Bone morphogenetic protein-9 suppresses growth of myeloma cells by signaling through ALK2 but is inhibited by endoglin
Olsen, Oddrun Elise; Wader, Karin Fahl; Misund, Kristine; Våtsveen, Thea Kristin; Rø, Torstein Baade; Mylin, Anne K.; Turesson, I; Størdal, Berit Fladvad; Moen, Siv Helen; Standal, Therese; Waage, Anders; Sundan, Anders; Holien, Toril
Abstract
Multiple myeloma is a malignancy of plasma cells predominantly located in the bone marrow. A number of bone morphogenetic proteins (BMPs) induce apoptosis in myeloma cells in vitro, and with this study we add BMP-9 to the list.
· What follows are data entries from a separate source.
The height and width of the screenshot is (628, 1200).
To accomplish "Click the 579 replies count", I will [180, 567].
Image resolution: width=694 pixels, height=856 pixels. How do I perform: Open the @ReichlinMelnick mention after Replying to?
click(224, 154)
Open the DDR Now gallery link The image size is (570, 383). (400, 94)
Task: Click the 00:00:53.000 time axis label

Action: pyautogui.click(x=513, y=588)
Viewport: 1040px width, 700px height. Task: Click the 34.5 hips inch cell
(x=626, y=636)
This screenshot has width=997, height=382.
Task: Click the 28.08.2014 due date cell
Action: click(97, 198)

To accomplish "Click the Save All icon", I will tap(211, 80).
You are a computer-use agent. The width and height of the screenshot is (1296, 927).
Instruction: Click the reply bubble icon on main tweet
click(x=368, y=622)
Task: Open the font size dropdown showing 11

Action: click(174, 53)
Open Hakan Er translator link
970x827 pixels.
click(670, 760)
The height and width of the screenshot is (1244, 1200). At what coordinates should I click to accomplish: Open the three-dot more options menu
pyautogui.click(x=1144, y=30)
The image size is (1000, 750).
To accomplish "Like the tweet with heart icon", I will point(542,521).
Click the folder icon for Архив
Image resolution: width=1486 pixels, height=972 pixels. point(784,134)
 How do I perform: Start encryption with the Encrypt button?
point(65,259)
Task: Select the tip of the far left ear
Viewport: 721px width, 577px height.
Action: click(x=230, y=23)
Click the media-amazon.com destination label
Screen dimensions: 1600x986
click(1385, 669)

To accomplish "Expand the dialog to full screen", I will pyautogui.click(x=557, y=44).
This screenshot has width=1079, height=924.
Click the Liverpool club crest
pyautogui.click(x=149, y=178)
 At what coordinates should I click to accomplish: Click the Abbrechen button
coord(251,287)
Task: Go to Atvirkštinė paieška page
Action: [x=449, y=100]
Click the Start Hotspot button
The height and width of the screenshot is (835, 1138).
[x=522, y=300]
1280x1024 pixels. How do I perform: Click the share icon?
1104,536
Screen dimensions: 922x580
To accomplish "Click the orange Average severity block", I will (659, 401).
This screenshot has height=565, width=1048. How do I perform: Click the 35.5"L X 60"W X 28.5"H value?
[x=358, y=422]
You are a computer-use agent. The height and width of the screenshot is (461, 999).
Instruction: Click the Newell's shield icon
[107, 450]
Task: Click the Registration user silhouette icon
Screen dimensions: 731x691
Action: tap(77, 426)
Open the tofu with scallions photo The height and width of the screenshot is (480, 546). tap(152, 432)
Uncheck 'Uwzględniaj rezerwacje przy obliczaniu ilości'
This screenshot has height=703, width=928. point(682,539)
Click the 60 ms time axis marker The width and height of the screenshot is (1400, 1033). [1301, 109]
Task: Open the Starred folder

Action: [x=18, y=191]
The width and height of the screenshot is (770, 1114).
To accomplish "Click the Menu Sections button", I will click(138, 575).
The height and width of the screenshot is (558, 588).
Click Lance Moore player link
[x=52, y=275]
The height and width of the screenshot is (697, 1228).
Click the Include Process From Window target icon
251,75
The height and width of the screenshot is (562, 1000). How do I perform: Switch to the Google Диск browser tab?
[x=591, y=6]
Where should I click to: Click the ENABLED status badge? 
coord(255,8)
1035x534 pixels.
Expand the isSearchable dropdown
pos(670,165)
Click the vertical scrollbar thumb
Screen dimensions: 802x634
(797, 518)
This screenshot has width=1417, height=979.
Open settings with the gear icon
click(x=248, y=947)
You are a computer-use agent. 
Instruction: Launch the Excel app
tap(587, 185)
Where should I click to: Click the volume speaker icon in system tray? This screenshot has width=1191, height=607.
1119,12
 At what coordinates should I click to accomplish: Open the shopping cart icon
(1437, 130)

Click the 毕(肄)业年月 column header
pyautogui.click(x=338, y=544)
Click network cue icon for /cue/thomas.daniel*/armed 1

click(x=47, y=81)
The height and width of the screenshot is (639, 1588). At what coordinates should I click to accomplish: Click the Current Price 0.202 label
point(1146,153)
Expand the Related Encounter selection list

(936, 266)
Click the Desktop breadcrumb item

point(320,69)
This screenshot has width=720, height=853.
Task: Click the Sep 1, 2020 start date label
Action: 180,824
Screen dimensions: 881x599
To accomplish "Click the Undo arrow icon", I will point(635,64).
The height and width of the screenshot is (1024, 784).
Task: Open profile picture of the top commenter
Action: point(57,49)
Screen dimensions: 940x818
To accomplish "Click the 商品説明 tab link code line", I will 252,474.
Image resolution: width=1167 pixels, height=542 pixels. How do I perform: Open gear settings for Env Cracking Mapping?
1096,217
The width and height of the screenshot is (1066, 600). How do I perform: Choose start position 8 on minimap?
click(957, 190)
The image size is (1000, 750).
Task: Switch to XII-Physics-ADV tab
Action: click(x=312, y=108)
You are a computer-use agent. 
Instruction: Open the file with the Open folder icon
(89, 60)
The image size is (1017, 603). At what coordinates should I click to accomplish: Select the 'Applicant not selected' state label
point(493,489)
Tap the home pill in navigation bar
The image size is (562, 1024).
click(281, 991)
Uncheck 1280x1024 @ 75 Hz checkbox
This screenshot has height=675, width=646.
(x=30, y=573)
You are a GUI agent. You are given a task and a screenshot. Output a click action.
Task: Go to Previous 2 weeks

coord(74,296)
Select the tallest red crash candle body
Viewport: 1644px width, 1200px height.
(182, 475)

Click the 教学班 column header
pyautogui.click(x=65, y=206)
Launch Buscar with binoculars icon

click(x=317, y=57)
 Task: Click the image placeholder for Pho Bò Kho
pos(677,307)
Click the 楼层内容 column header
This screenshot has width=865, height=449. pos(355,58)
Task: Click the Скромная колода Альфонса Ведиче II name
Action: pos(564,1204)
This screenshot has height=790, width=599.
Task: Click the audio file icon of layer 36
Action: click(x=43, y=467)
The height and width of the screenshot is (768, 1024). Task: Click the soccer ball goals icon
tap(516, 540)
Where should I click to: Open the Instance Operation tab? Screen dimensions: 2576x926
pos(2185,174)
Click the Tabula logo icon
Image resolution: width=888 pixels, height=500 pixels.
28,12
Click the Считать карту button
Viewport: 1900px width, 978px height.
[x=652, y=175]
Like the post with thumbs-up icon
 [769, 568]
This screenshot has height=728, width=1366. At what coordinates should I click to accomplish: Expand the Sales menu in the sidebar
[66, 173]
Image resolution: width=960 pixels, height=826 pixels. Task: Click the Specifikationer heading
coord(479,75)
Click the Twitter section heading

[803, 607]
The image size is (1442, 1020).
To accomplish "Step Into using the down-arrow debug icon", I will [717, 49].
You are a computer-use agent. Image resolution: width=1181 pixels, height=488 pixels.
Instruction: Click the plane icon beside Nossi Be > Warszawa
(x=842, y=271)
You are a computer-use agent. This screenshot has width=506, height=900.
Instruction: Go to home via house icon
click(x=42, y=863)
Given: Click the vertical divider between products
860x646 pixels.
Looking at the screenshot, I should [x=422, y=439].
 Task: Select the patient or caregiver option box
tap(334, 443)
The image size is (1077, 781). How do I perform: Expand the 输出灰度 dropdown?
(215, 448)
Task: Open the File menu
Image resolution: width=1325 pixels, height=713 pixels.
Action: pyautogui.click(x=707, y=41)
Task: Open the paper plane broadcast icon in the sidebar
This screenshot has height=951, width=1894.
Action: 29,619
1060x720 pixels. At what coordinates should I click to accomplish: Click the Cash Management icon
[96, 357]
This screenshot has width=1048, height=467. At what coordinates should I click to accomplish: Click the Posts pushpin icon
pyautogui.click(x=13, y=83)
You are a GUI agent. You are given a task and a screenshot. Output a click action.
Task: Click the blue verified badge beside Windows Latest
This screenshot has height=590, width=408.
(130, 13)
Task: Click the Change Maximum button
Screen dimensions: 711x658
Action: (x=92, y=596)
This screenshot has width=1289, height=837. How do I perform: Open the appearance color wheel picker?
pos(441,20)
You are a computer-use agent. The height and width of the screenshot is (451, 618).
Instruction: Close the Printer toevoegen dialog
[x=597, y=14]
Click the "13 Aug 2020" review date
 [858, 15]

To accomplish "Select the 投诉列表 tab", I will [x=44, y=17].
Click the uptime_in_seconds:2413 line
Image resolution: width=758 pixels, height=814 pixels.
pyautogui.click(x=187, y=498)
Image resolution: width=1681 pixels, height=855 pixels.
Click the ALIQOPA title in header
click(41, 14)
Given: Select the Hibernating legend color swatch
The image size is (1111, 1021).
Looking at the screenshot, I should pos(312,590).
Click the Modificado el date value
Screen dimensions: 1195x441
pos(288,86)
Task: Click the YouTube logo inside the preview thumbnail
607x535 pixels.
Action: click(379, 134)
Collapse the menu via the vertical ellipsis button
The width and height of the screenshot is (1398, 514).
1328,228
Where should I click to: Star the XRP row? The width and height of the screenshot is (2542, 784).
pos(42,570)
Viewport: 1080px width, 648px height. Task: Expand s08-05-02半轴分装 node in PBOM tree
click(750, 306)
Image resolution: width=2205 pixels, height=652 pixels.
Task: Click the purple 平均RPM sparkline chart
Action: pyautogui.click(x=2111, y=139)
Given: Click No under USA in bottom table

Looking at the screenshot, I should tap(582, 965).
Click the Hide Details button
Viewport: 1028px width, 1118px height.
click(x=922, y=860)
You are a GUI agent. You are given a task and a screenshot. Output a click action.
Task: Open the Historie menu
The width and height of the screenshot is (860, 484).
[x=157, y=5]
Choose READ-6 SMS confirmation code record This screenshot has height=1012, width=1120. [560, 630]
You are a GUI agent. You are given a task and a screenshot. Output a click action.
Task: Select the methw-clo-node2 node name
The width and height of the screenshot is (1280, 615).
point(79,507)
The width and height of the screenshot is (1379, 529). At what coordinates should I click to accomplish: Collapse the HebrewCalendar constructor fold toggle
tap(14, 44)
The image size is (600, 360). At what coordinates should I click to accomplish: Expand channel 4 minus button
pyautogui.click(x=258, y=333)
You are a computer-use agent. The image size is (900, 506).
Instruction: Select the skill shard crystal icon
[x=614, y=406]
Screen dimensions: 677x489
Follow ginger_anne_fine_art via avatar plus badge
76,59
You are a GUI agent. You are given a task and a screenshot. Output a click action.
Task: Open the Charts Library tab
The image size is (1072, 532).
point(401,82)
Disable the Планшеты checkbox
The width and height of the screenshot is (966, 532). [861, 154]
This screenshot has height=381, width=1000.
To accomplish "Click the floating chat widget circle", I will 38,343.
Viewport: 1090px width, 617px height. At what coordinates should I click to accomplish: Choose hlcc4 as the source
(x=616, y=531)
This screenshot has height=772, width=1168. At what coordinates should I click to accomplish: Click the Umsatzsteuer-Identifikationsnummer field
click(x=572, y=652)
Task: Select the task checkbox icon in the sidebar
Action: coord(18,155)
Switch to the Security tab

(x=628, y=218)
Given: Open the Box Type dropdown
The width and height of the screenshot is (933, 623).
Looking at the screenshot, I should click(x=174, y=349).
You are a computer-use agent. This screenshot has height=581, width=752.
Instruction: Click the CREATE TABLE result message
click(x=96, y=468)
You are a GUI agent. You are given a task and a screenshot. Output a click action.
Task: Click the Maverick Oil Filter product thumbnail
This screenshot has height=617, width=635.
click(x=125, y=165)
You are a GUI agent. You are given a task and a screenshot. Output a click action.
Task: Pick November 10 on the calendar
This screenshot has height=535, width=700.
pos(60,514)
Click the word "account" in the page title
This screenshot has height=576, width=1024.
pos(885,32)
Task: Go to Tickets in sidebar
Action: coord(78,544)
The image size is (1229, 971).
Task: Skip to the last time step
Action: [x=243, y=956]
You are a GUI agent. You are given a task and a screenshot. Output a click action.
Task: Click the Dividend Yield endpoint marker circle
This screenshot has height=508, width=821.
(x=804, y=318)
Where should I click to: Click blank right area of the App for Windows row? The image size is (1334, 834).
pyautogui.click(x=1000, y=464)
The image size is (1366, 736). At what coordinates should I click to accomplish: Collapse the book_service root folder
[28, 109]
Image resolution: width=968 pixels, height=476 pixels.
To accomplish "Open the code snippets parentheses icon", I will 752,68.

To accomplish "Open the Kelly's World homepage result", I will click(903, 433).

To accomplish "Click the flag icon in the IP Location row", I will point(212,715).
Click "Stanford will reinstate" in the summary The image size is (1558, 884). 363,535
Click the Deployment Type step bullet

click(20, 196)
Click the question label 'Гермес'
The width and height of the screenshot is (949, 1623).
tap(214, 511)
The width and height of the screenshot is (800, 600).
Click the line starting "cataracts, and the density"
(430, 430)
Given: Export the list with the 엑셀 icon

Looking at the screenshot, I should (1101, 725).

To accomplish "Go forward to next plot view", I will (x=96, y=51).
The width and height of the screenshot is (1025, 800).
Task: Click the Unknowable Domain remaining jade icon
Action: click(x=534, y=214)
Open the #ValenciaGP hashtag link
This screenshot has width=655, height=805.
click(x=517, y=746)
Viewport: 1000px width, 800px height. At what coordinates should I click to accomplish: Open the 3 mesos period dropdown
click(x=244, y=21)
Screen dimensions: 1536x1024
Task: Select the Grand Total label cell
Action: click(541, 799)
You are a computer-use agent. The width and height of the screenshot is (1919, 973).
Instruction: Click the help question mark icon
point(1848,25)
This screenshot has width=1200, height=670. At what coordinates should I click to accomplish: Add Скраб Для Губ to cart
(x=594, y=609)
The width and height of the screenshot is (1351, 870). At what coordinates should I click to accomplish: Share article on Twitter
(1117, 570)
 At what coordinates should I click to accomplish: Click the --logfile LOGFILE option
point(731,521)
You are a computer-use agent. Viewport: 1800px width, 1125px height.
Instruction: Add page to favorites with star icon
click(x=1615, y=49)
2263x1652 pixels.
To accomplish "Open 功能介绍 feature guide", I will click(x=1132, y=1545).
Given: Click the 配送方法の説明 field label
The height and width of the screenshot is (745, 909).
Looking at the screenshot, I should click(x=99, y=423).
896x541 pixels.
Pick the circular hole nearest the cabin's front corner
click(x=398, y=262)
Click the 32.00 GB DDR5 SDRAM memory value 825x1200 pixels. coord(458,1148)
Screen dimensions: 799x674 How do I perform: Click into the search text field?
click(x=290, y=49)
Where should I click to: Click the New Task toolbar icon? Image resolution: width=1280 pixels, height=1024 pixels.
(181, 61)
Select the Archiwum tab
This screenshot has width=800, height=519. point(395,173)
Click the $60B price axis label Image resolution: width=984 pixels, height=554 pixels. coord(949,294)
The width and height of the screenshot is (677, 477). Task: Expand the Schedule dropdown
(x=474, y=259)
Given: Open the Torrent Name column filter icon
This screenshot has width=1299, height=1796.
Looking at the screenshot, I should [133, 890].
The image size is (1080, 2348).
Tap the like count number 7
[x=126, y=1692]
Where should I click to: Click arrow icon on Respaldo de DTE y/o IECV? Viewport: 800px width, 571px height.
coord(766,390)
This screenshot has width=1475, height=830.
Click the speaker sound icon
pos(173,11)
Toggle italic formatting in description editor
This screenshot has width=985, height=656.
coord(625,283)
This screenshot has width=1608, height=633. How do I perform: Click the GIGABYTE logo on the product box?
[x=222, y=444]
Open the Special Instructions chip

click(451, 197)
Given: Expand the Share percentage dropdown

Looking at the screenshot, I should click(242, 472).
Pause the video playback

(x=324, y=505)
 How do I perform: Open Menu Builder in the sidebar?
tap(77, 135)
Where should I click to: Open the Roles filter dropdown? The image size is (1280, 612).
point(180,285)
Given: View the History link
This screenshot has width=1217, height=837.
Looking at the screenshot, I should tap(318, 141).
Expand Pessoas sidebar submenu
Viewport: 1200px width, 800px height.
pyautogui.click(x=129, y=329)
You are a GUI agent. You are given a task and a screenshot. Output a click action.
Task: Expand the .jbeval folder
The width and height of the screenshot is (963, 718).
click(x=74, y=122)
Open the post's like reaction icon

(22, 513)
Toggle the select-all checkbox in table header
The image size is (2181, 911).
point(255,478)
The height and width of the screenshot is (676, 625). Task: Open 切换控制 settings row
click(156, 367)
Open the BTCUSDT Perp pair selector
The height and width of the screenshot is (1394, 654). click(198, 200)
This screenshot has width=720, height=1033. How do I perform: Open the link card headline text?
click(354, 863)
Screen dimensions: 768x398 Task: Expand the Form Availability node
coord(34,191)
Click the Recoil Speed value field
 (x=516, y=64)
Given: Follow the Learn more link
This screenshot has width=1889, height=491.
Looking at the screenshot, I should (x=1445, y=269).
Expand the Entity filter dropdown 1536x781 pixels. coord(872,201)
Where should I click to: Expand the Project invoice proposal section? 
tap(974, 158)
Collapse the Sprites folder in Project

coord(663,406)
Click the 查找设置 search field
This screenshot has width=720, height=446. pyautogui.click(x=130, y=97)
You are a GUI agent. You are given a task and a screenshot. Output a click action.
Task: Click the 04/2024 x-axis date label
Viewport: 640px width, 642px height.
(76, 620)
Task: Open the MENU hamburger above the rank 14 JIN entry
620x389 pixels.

BMP-9 has been found in human serum at concentrations that inhibit cancer cell growth in vitro. We here show that the level of BMP-9 in serum was elevated in myeloma patients (median 176 pg/ml, range 8–809) compared with healthy controls (median 110 pg/ml, range 8–359). BMP-9 was also present in the bone marrow and was able to induce apoptosis in 4 out of 11 primary myeloma cell samples by signaling through ALK2. BMP-9-induced apoptosis in myeloma cells was associated with c-MYC downregulation. The effects of BMP-9 were counteracted by membrane-bound (CD105) or soluble endoglin present in the bone marrow microenvironment, suggesting a mechanism for how myeloma cells can evade the tumor suppressing activity of BMP-9 in multiple myeloma.